We intend to  calculate these features for the `OPENMIC` dataset, and store them in a Panda's Dataframe ordered by sample key. The sample keys are available in the `sample_key` list produced in the code block above.


> **Question**: what did they use on Librosa? Same?

From PMICSF, page 3:

>  The audio spectrum is analyzed by extracting MFCCs based on the default inputs of hopSize (hop length between frames) and frame size. The default parameters for sampling rate is 44.1 kHz, **hopSize of 512** and **frame size of 1024** in Essentia

For convinience, and according to [Presets](https://librosa.org/blog/2019/07/17/resample-on-load/), we set the default parameters of Librosa to match those values. 

In [8]:
# first define the default values to match PMICSF
# TODO: why import it as _librosa?
from presets import Preset
import librosa as _librosa
librosa = Preset(_librosa)
librosa['n_fft'] = 2048
librosa['win_length'] = 1024
librosa['hop_length'] = 512

To find all audio files in the dataset, Librosa's util function [find_files](https://librosa.org/doc/main/generated/librosa.util.find_files.html) was used:

In [16]:
import librosa as lr
import pandas as pd

file_paths = lr.util.find_files(DATA_ROOT + "audio", ext="ogg")
index = pd.DataFrame({"file_path": file_paths, "sample_key": sample_key})
index

Unnamed: 0,file_path,sample_key
0,/workspaces/instrument-detection/data/openmic-...,000046_3840
1,/workspaces/instrument-detection/data/openmic-...,000135_483840
2,/workspaces/instrument-detection/data/openmic-...,000139_119040
3,/workspaces/instrument-detection/data/openmic-...,000141_153600
4,/workspaces/instrument-detection/data/openmic-...,000144_30720
...,...,...
19995,/workspaces/instrument-detection/data/openmic-...,155294_184320
19996,/workspaces/instrument-detection/data/openmic-...,155295_76800
19997,/workspaces/instrument-detection/data/openmic-...,155307_211200
19998,/workspaces/instrument-detection/data/openmic-...,155310_372480


In [14]:
index['file_path'].head()

0    /workspaces/instrument-detection/data/openmic-...
1    /workspaces/instrument-detection/data/openmic-...
2    /workspaces/instrument-detection/data/openmic-...
3    /workspaces/instrument-detection/data/openmic-...
4    /workspaces/instrument-detection/data/openmic-...
Name: file_path, dtype: object

Next step is to preprocess all files and extract all features. For efficiancy, we used Spotify's [Pedalboard](https://github.com/spotify/pedalboard) for loading audio and Librosas Feature package for feature extraction. Below is what packages we used:

* ZCR: [librosa.feature.zero_crossing_rate](https://librosa.org/doc/main/generated/librosa.feature.zero_crossing_rate.html)
* SC: [librosa.feature.spectral_centroid](https://librosa.org/doc/main/generated/librosa.feature.spectral_centroid.html)
* SB: [librosa.feature.spectral_bandwidth](https://librosa.org/doc/main/generated/librosa.feature.spectral_bandwidth.html)
* SR: [librosa.feature.spectral_rolloff](https://librosa.org/doc/main/generated/librosa.feature.spectral_rolloff.html)
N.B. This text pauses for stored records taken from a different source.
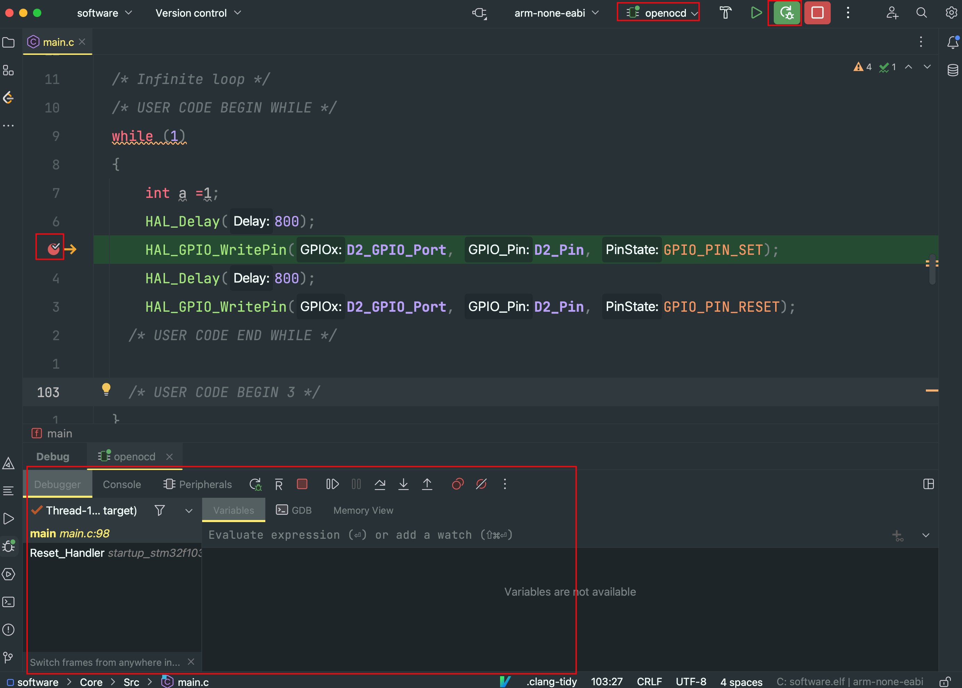The width and height of the screenshot is (962, 688).
Task: Toggle the breakpoint on HAL_GPIO_WritePin line
Action: pyautogui.click(x=53, y=249)
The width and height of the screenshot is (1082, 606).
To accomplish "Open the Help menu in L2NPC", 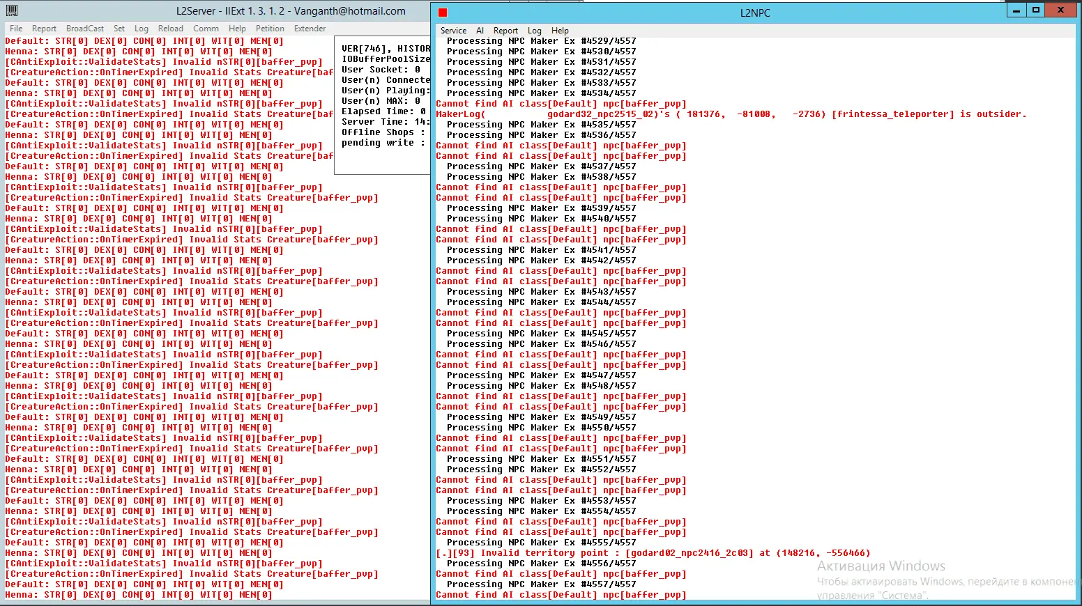I will click(560, 31).
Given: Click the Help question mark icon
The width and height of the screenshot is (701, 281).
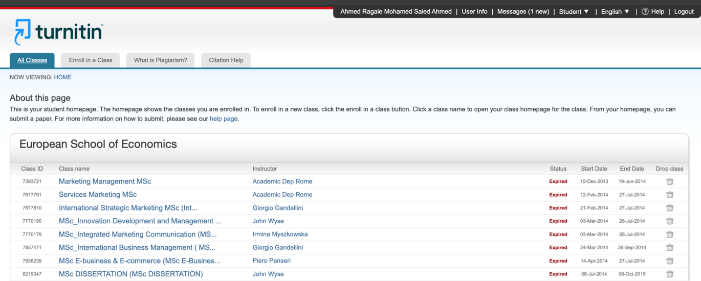Looking at the screenshot, I should 645,11.
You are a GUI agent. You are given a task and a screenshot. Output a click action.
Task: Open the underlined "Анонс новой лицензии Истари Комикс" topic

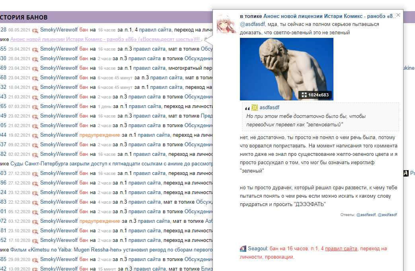105,39
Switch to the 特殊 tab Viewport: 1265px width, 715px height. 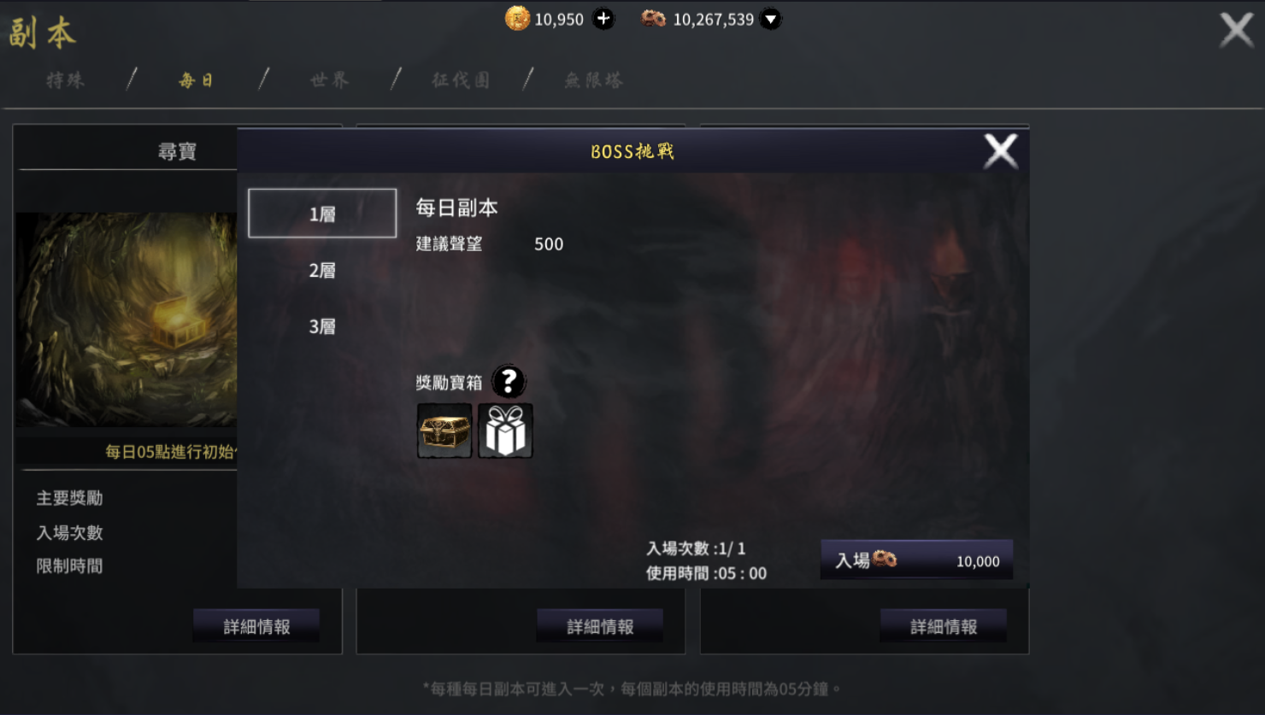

The article also extracts the mean of the first 13 MFCC features with Librosa:

> We extracted the first 13 MFCC features using Librosa/Essentia. For each audio clip, we obtained 259 × 13 matrix features. **We took the mean of all the columns to get the condensed feature** providing us with 1 × 13 feature vector, along with five other features as mentioned above. We labeled each vector with the instrument class using scikit- learn’s ‘labelencoder’ function.

In [25]:
from turtle import ycor
import pedalboard as pb
import librosa as lr


def preprocess(index):
    """
    Preprocess audio and extract features according to PMICSF
    Input: an audiofile
    Returns: a dictionary with zcrs, scs, mfccs
    """
    features = {}
    with pb.io.AudioFile(index[0]) as f:
        # TODO so some files have varying SR, which could be problematic
        #assert f.samplerate == 44100, f"Sample rate is not 44.1khz for {file}!"
        # TODO count _one_ spectogram and then use as input to all features
        y = f.read(f.frames)
        y = y.mean(axis=0)  # mono
        # To speed up calculation, calculate one spectogram
        # TODO is this right, and does the standard values as defined above really hold?
        S = np.abs(librosa.stft(y))**2
        zcrs = librosa.feature.zero_crossing_rate(y=y)
        features["sample_key"] = index[1]
        features["zcr_mean"] = zcrs.mean()
        features["zcr_std"] = zcrs.std()
        scs = librosa.feature.spectral_centroid(S=S)
        features["sc_mean"] = scs.mean()
        features["sc_std"] = scs.std()
        sbs = librosa.feature.spectral_bandwidth(S=S)
        features["sb_mean"] = sbs.mean()
        features["sb_std"] = sbs.std()
        srs = librosa.feature.spectral_rolloff(S=S)
        features["sr_mean"] = sbs.mean()
        features["sr_std"] = sbs.std()
        mfccs = librosa.feature.mfcc(S=librosa.power_to_db(S), n_mfcc=13)
        for i, mfcc in enumerate(mfccs):
            features['mfcc' + str(i+1) + '_mean'] = mfcc.mean()
            features['mfcc' + str(i+1) + 'std'] = mfcc.std()

    return features



The audio files were preprocessed in parallell, using Python's [multiprocess](https://docs.python.org/3/library/multiprocessing.html) package.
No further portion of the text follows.